_What the exercise asks_:
The required output is the lines from the one with "Given: Select the Outseam column header" through the end of the data, repeated verbatim, with no pictures included.
--- --- ---
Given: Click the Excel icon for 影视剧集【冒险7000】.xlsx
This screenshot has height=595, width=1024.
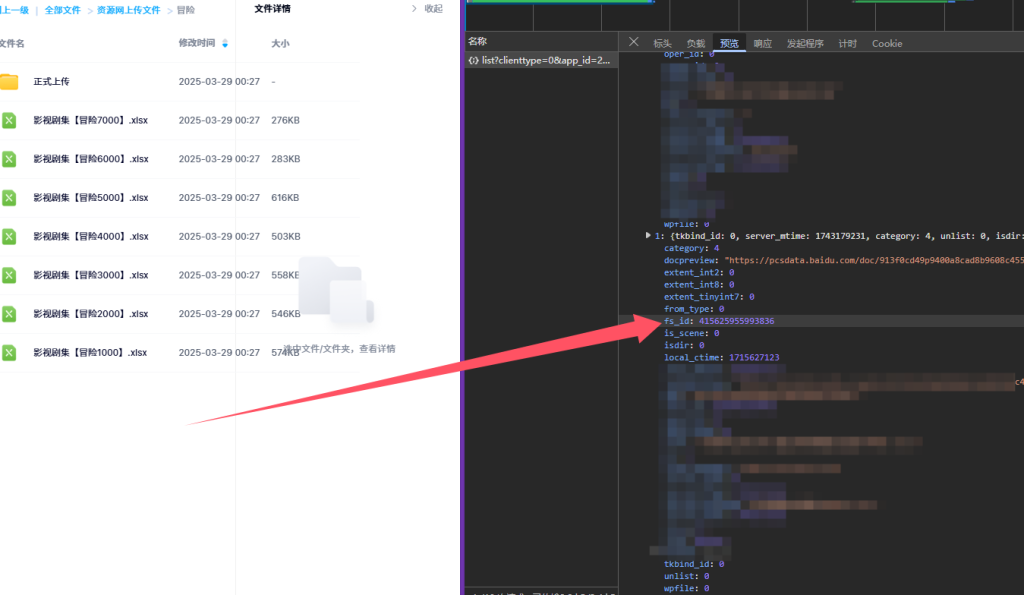Looking at the screenshot, I should pyautogui.click(x=9, y=120).
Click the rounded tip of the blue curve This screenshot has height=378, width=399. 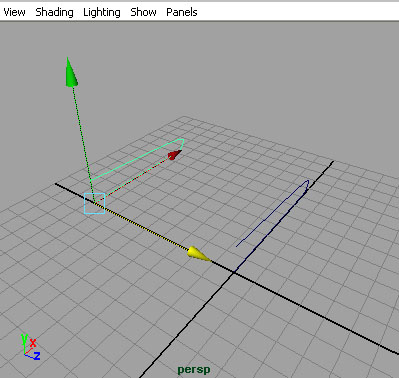pyautogui.click(x=307, y=184)
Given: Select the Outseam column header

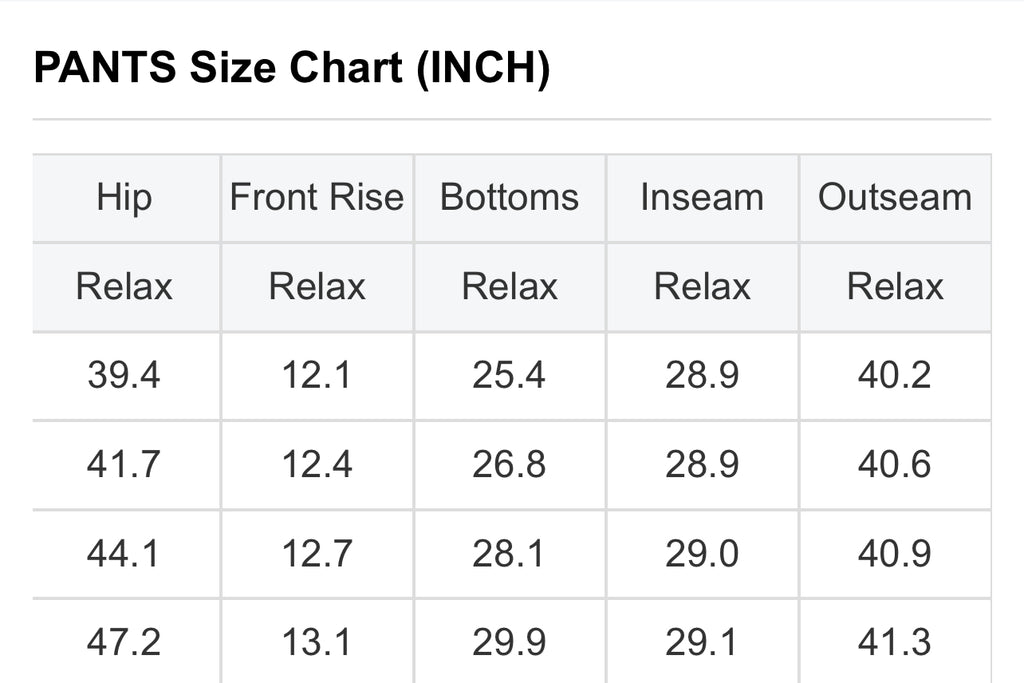Looking at the screenshot, I should point(895,197).
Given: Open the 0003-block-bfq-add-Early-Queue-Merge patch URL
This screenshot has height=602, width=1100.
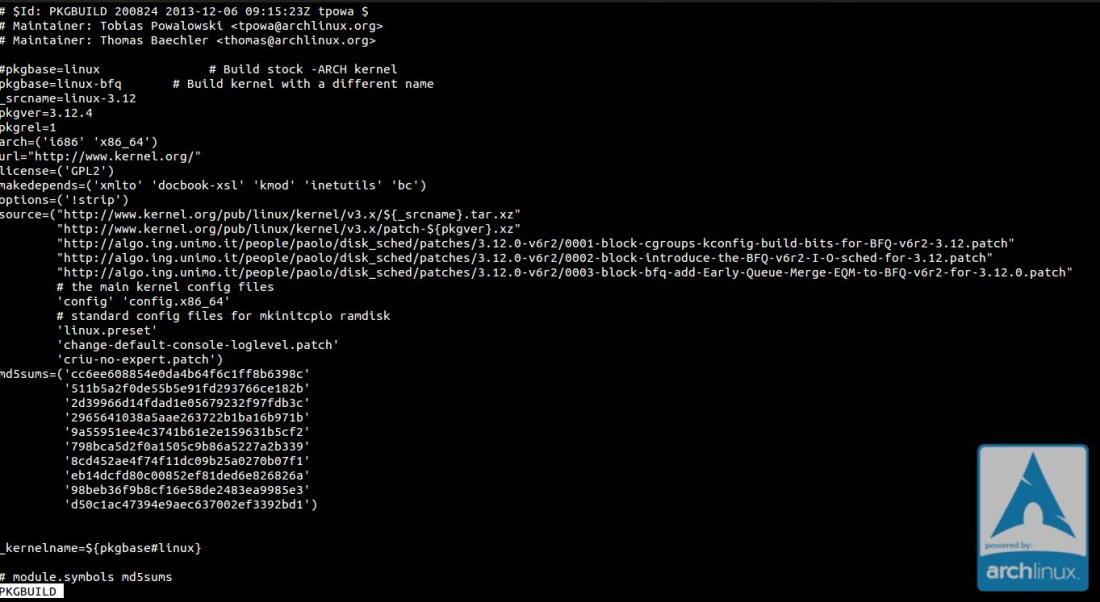Looking at the screenshot, I should 564,272.
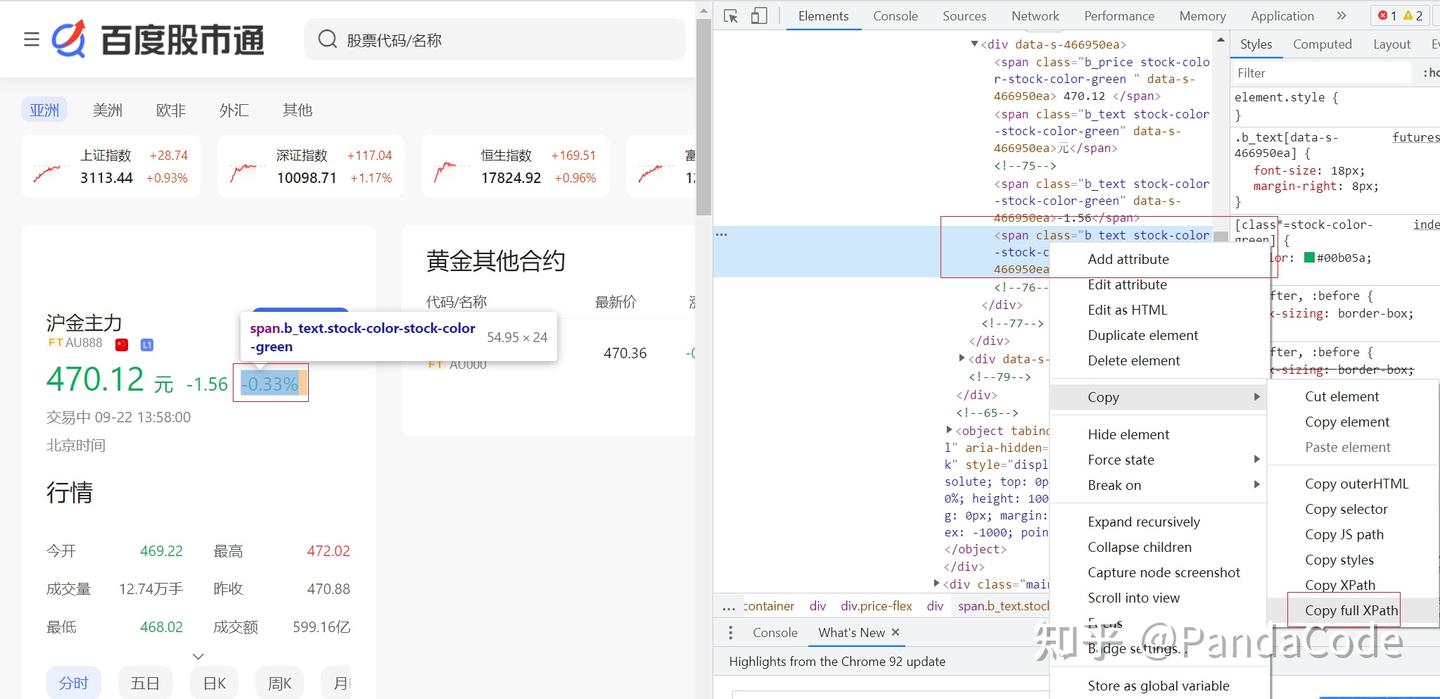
--- --- ---
_Response below_:
Given: Select the Outseam column header

Looking at the screenshot, I should point(895,197).
Given: Open the 0003-block-bfq-add-Early-Queue-Merge patch URL
This screenshot has height=602, width=1100.
Looking at the screenshot, I should 564,272.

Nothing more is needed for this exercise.